── Dataset extract
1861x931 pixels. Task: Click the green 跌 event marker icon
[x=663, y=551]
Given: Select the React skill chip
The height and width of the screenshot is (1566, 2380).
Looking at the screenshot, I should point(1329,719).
────
To do | Pull out each line of the entries above that contains the word "screenshot", matching case exactly.

Result of this task |
The height and width of the screenshot is (1566, 2380).
Looking at the screenshot, I should point(1329,719).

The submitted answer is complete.